As it’s said in woso (women’s soccer), Angel City FC are having an okay time. In fact, they seem to be having the most okay of times. Having opened up preseason camp, the team held their first-ever media availability this past Friday, where head coach Freya Coombe and a couple of players got to speak ahead of the season for the first time.
The theme of the day, excitement. Coach and players alike were all smiles, and spoke about how exciting it was to be a part of a team set for its inaugural season, a team that was a mere dream just a couple of years ago.
Defender Ali Riley said it best.
“To be here means so much to me. It’s a dream come true, this hasn't actually been possible, I guess when I say that, it’s a dream I didn't even know I could have.”
“I was promised to be drafted to the LA Sol, and of course, they drafted better players,” Riley continued. “Since then, when the team folded, there was all the talk about a team coming back to LA, and for the team to actually be here, and to be on this team, I'm so proud, I'm so happy.”
With several players on the team from the LA area, this is a shared sentiment.

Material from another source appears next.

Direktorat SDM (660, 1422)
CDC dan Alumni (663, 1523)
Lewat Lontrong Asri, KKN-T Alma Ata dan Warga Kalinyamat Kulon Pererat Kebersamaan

With NWSL trending upward in terms of growth, having a team in one of the world’s largest markets is a no-brainer, but it doesn't mean it’s taken for granted.
It was the initial grassroots effort of “Bring NWSL to LA” that really opened eyes. The support for that movement was proof that fans were hungry and ready to claim an NWSL as their own. That support was cemented when the team announced they had already sold over 13,000 season tickets for the upcoming inaugural 2022 season. For fans and players alike, having Angel City FC is a culmination of a dream years in the making.
“To be here with my family, represent this city, and something that is almost more important to me than football is making an impact in the community, and I know that is what this club wants to do, and I can't wait to be part of all of these opportunities” Riley continued.
Angel City goalkeeper DiDi Haracic also spoke to media, touching on her excitement about the club and what they represent.
“Just to piggyback off what Ali said, this club I am so happy to be a part of because it’s more than just soccer. They truly want what's best for the players and the community, and I think this is the standard other teams in the NWSL need to have,” she said.
Haracic has played 10 seasons in the NWSL, so coming from a veteran like her, is a big statement what the club want their identity to be.
Of course, being an LA sports team, the eventual goal is to compete for championships, plural. However, when you're building an organization from the ground up, in a community as diverse and supportive as Los Angeles, establishing your identity and how you want to be perceived throughout the city, is just as important as what you do on the playing field. Speaking of, Coombe spoke on how it felt to get into training, and what the building of the roster might look like going forward.
“We had a really great training session. Meeting the players in person was just incredible, it was really nice to meet in person after seeing Zoom screens and telephone calls, now it’s real. The ball is being kicked, seeing that first ball roll in training was unbelievable,” Coombe said.
Angel City brought in one of the smaller preseason rosters, but when asked, Coombe said it was part of the team's plan, saying “For us, we wanted to start preseason with a roster that looks a little bit like the roster we’re going to have in the season. It’s important that we don't have a ton of people that we've offered contracts to and then trade away. We’ve been very consistent and told our players that we won't be trading players out this season.”
The focus coming into the preseason, and rightly so, is making sure the players arriving feel comfortable, secure, and enabling them to build chemistry with one another without fear of losing half the squad to subsequent trades. From what we saw at availability, the chemistry is being built quickly. The energy wasn't just palpable, it was almost mesmerizing. Like being a fly around an electric fly trap. Inexplicably drawn to the bright aura, gravitating closer to the energy. Except, instead of ending in instant death, it was instead an instant boost of serotonin that covered you in exciting calmness.
In my opinion, building chemistry as a team is just as, and at times more important, than what gets done on the pitch. That doesn't mean everyone needs to be besties, but it does mean providing an environment where players feel comfortable and safe enough to express themselves freely. It’s an environment the club seems to be providing.